Down to the last line below, write out every line exactly, starting with the one that contains "Task: Select the Manage sidebar item" and leaving out the pictures.
+--
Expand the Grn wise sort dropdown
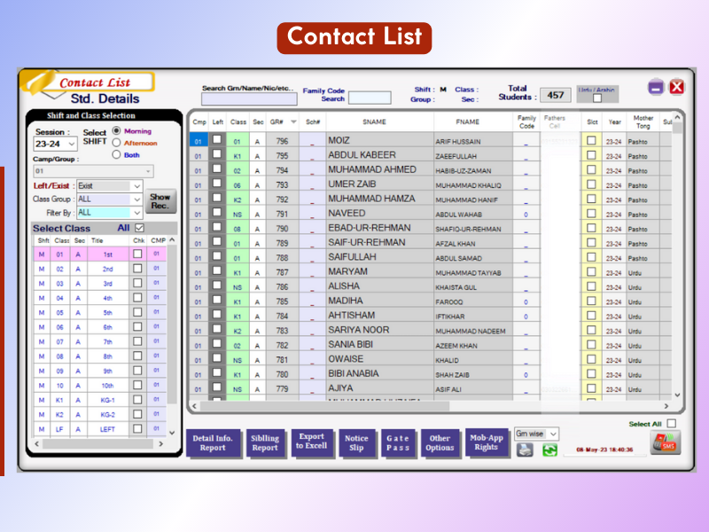pos(553,434)
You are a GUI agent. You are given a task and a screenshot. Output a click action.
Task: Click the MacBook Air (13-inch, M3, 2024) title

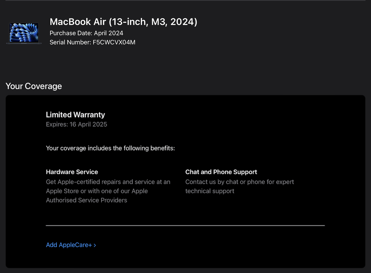tap(123, 22)
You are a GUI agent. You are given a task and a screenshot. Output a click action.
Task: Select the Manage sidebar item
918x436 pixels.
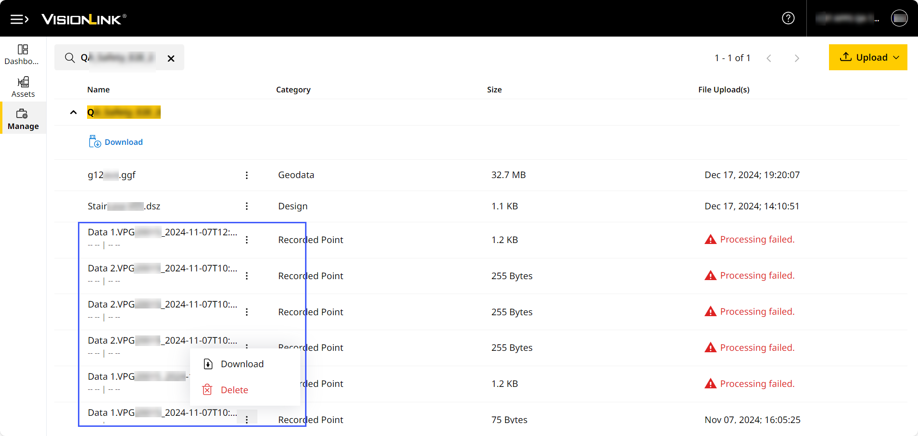point(23,119)
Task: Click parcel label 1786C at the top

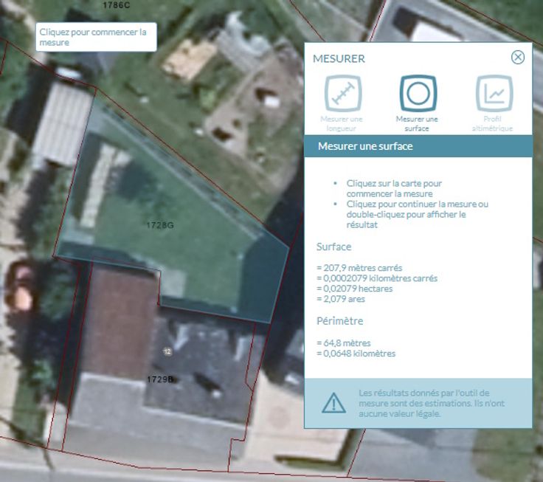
+--
--- WRITTEN ANSWER ---
Task: Select the Manage sidebar item
918x436 pixels.
point(23,119)
Task: Click parcel label 1786C at the top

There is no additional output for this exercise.